(Text excerpt)
Lawrence Hamm (303024)
Credit: Contributed

On March 24 activist Larry Hamm, who is the chair of the People’s Organization for Progress (P.O.P.), marked 50 years of activism with a rally of activists with roots in student activism. The event commemorated the day Hamm led a walkout of students at Arts High School in support of the now historic Newark Teachers’ Strike in 1971.

The day Hamm led the walkout, students marched through downtown Newark and conducted a sit-in at the Newark Board of Education demanding that the Board come to terms with the teachers for the sake of salvaging their school year and demanding that students have more direct say in their education among some 25 other demands that they made.

“It was the first time I participated in a protest in my life, and I have been an activist ever since,” Hamm said. “Fifty years ago, on March 24, 1971, as a 17-year-old student, I led a walkout at Arts High School in Newark, N.J., a march downtown and a sit-in to protest educational issues.”

Then-Newark Mayor Ken Gibson, the city’s first African American mayor, appointed Hamm to Newark’s Board of Education, making him the youngest fully empowered voting person to be appointed to a Board of Education in the nation.

At the time of the historic protest, Hamm was a senior and president of the school’s student council. He was also a champion distance runner and captain of the Arts High Track Team.

Hamm when on to Princeton University where he led a student sit-in there protesting the Ivy League school’s investment in the Apartheid government in South Africa. He co-founded the People’s Organization for Progress in 1983 and has been its only chairman.

“Shortly after my appointment to the board I met and began a decades long association with the poet, playwright and activist Amiri Baraka who had a major impact on my political thinking,” Hamm said.

Joining Hamm was activist educator Akili Buchanan, who led the campaign as a high school student to have what was then South Side High School in Newark renamed Malcolm X Shabazz High School, and former N.J. Assemblyman Craig Stanley, who co-authored the Amistad Bill.

Local scholars Professors Kelly Harris of Seton Hall and Akil Khalfani of Essex County College offered remarks on the historical importance of student organizing. Representing current student activism was Assatta Mann, chairperson of Progressive Democrats of New Jersey, and Chris Duran of Jersey Youth for Mumia, both with activist ties to Rutgers University and Seton Hall University.

On Friday, P.O.P is hosting its annual march to mark the April 4 anniversary of the assassination of Dr. Martin Luther King Jr. The march is also campaigning to free Mumia Abu Jamal and other aging prisoners in the face of the COVID-19 pandemic.
(End Text excerpt)
## Task item
State whether each of the following statements agrees with the article on Larry Hamm's 50 years of activism, answering yes or no and quoting the words of the article that decide it. 1. At the time of the Arts High School walkout, Hamm was a junior at the school. 2. Hamm co-founded the People's Organization for Progress in 1983. 3. The walkout in 1971 was the first protest in which Hamm took part.
(Records shown)
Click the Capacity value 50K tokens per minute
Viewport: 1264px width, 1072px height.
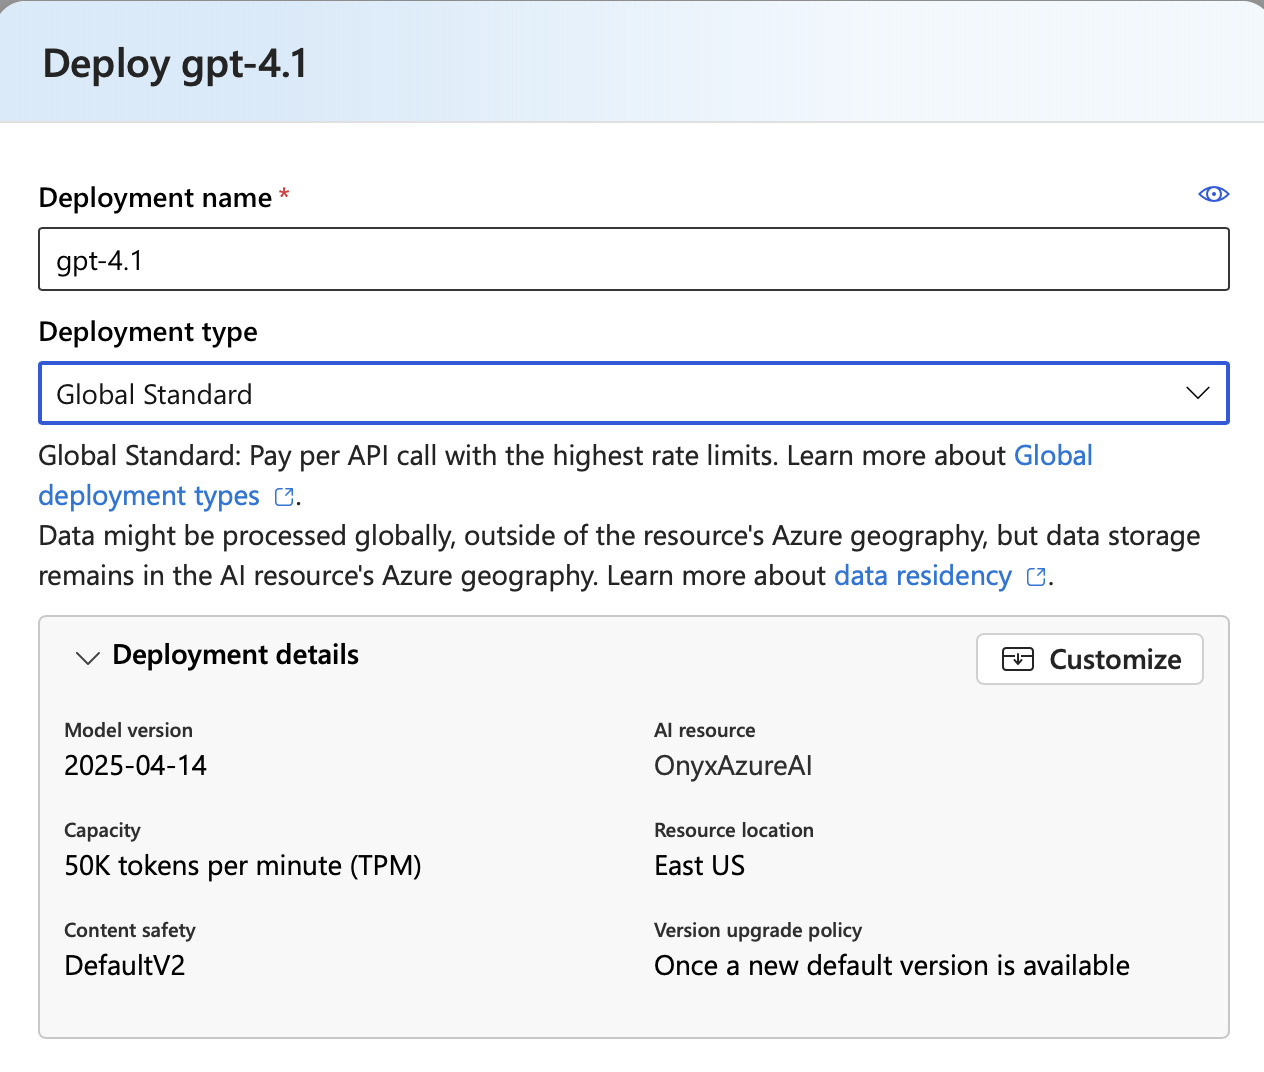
(End Records shown)
(Records shown)
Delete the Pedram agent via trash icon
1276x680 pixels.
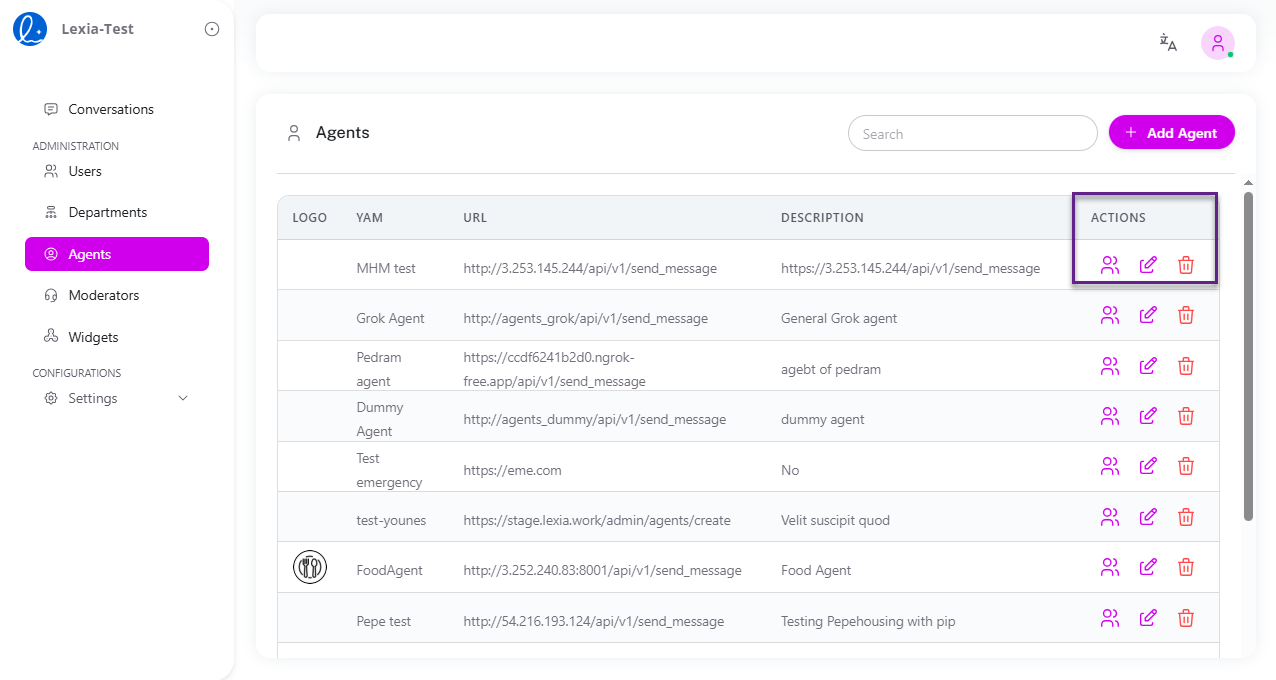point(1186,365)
(End Records shown)
(Records shown)
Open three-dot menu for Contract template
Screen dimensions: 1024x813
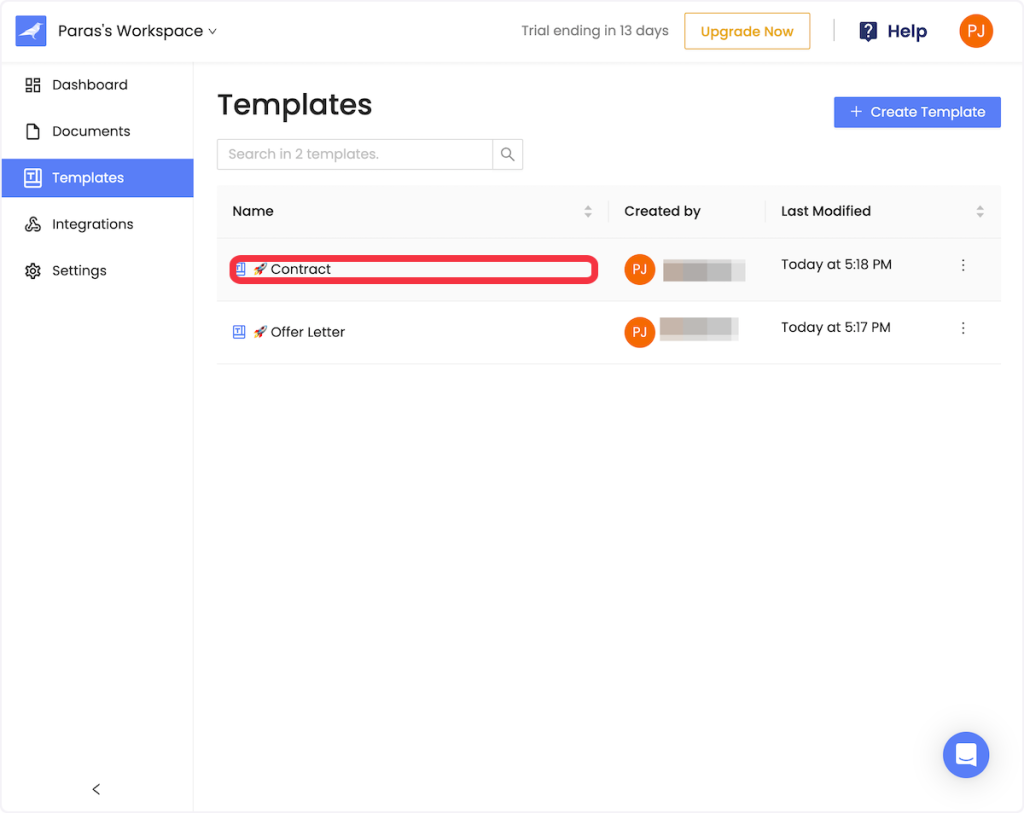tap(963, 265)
(End Records shown)
## Worked solution
1. No: "At the time of the historic protest, Hamm was a senior and president of the school’s student council."
2. Yes: "He co-founded the People’s Organization for Progress in 1983 and has been its only chairman."
3. Yes: "It was the first time I participated in a protest in my life, and I have been an activist ever since"